Wien. Die Zahl an strafgerichtlichen Verurteilungen ist im Vorjahr gesunken. Das geht aus der gerichtlichen Kriminalstatistik 2019 hervor, die am Freitag von der Statistik Austria veröffentlicht wurde. Im Vorjahr gab es 29.632 Verurteilungen, das sind 525 Verurteilung weniger (minus 1,7 Prozent) gegenüber 2018. Damit wurde ein Tiefststand an rechtskräftigen Verurteilungen erreicht.

Ein Rückgang ist auch bei den verurteilten Personen zu verzeichnen. 2019 wurden 27.284 Personen rechtskräftig verurteilt, im Jahr davor waren es 27.655 (minus 1,3 Prozent). 85 Prozent der Verurteilten waren Männer, 94 Prozent zum Tatzeitpunkt volljährig. Ein größerer Rückgang ist bei den jungen Erwachsenen zu verzeichnen. Dazu zählen Personen, die während des Tatzeitpunkts zwischen 18 und 20 Jahre alt waren. 2019 wurden 2764 junge Erwachsene verurteilt: Das sind 254 Verurteilungen weniger als 2018 (minus 8,4 Prozent).

- © M. Hirsch
© M. Hirsch

Der Rückgang fügt sich einem langfristigen Trend. Mitte der 1980er-Jahre zeigte die Zahl bei den Verurteilungen erstmals nach unten. "Damals wurde kriminalpolitisch intensiv über die Sinnhaftigkeit des Strafens insgesamt debattiert", erklärt die Kriminologin Katharina Beclin.

Bei Jugendlichen sei 1985 mit dem außergerichtlichen Tatausgleich ein Pilotprojekt zur Diversion gestartet worden, so Beclin. 1989 wurde die Diversion dann im Jugendstrafgesetz verankert. Bei einer Diversion erfolgt keine Verurteilung. Der Betroffene gilt weiterhin als unbescholten, er muss dafür aber etwa eine gemeinnützige Arbeit oder Geldbuße leisten. Ende der 1980er- und Anfang der 1990er-Jahre stiegen die Verurteilungen wieder.

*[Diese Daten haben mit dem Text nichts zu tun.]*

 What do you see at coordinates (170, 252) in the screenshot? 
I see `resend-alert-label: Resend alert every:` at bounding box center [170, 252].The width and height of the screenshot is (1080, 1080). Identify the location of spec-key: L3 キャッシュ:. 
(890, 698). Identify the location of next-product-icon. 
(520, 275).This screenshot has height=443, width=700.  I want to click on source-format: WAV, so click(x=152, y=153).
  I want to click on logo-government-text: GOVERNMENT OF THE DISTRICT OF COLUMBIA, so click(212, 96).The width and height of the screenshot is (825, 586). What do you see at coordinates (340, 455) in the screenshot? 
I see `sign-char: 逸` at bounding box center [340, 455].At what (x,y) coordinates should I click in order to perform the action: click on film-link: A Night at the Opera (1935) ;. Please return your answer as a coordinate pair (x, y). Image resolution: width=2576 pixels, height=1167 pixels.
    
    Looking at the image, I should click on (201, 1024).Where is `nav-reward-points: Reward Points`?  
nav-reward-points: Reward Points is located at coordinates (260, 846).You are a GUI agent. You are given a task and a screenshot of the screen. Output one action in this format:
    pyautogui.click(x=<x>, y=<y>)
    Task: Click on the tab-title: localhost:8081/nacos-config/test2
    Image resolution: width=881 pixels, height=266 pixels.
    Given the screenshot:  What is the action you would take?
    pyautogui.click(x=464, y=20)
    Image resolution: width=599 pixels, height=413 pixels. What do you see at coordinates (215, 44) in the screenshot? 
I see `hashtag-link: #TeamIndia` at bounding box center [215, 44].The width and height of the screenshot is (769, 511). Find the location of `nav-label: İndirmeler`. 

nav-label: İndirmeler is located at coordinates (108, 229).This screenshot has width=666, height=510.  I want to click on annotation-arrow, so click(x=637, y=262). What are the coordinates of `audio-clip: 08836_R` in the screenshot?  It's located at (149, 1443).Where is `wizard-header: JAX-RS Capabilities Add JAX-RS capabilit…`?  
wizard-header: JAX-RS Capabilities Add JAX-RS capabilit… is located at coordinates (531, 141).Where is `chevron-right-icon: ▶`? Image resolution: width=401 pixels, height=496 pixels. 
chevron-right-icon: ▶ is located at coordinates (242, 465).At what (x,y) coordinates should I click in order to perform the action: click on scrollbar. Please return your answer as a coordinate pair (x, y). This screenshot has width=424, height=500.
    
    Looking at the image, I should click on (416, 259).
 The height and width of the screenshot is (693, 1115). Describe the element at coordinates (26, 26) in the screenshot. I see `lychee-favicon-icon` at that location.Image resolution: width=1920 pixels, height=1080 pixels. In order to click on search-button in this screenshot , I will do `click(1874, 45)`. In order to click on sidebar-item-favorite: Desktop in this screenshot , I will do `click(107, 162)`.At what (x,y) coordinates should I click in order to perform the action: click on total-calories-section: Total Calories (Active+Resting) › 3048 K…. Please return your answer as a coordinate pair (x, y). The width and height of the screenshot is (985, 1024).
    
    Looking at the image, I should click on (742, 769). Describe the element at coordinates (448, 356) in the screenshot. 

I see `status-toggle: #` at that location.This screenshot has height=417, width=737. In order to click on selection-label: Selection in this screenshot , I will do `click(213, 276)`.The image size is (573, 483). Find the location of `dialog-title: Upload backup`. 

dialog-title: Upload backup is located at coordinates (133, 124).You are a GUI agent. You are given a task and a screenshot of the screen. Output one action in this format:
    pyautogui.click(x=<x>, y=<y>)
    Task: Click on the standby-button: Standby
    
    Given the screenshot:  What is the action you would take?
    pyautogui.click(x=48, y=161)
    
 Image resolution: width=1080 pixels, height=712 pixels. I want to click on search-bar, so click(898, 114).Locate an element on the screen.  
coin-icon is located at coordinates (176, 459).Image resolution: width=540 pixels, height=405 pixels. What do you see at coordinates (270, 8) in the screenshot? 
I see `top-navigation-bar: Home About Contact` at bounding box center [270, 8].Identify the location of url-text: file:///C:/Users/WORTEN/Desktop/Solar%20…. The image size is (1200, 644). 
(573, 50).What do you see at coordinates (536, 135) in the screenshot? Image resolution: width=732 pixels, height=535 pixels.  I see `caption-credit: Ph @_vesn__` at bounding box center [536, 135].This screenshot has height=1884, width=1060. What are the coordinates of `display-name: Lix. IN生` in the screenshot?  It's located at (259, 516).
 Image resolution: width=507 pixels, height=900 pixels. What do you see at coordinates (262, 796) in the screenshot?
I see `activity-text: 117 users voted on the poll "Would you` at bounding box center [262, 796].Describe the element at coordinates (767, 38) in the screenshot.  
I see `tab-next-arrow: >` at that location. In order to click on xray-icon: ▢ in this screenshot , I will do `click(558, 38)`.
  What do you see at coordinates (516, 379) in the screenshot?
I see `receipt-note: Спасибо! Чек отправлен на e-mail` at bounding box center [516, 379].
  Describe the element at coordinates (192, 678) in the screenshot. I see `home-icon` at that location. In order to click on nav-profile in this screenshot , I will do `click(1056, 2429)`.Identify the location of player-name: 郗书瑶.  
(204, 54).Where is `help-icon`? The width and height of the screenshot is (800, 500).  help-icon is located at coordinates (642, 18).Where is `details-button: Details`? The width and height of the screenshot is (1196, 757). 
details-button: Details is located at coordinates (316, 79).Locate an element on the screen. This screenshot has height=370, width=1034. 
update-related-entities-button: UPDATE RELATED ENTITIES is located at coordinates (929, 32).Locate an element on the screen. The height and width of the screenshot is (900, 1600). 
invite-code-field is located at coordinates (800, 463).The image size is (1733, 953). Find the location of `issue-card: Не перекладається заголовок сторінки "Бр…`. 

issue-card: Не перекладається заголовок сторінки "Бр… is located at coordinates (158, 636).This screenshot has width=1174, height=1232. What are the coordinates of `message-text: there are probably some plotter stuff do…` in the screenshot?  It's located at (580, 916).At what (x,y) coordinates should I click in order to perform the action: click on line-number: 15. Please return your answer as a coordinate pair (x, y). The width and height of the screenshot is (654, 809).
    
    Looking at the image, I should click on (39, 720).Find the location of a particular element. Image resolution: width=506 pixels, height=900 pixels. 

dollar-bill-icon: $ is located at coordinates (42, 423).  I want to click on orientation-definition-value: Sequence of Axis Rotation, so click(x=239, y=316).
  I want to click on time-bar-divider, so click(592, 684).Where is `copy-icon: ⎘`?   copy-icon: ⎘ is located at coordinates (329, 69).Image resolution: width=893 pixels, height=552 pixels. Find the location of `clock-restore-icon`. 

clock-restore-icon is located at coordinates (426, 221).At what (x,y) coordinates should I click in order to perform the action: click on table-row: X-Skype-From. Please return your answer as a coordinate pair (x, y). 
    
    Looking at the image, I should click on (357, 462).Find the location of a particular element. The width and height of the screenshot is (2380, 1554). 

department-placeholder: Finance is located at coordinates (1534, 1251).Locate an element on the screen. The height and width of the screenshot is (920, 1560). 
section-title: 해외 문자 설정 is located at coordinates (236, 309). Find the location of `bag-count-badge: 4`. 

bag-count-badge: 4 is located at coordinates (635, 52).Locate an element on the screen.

Nach dem Fall des Eisernen Vorhangs wurden deutlich mehr Personen ohne österreichische Staatsbürgerschaft verurteilt: Die Zahlen nahmen von 7086 im Jahr 1987 auf 17.257 im Jahr 1992 zu. Im selben Zeitraum verdoppelte sich in Österreich die Anzahl der im Land lebenden Ausländer.

Seit einigen Jahren geht die Kurve beständig nach unten. Das liege vor allem an der Strafprozessreform 2008, erklärt Beclin. Damals wurde der Untersuchungsrichter abgeschafft, die Staatsanwaltschaft wurde Herrin des Ermittlungsverfahrens. Seitdem seien deutlich mehr Verfahren eingestellt worden, auch die Freispruchquote habe laut Expertinnen im Hauptverfahren deutlich zugenommen, so Beclin.

Rückgang bei Ausländern

Sinkende Verurteilungszahlen gab es im Vorjahr auch bei Ausländern. Im Vorjahr wurden 11.665 Personen, die keine österreichische Staatsbürgerschaft besitzen, verurteilt, 2018 waren es noch 12.033 (minus 3,1 Prozent).

Damit waren 57,2 Prozent aller Verurteilten im Vorjahr Österreicher, ausländische Staatsangehörige machten 42,8 Prozent aus. Bei den Deliktsgruppen zeigen sich keine auffälligen Ausreißer. Einen etwas stärkeren Rückgang gab es bei den Verurteilungen nach dem Suchtmittelgesetz.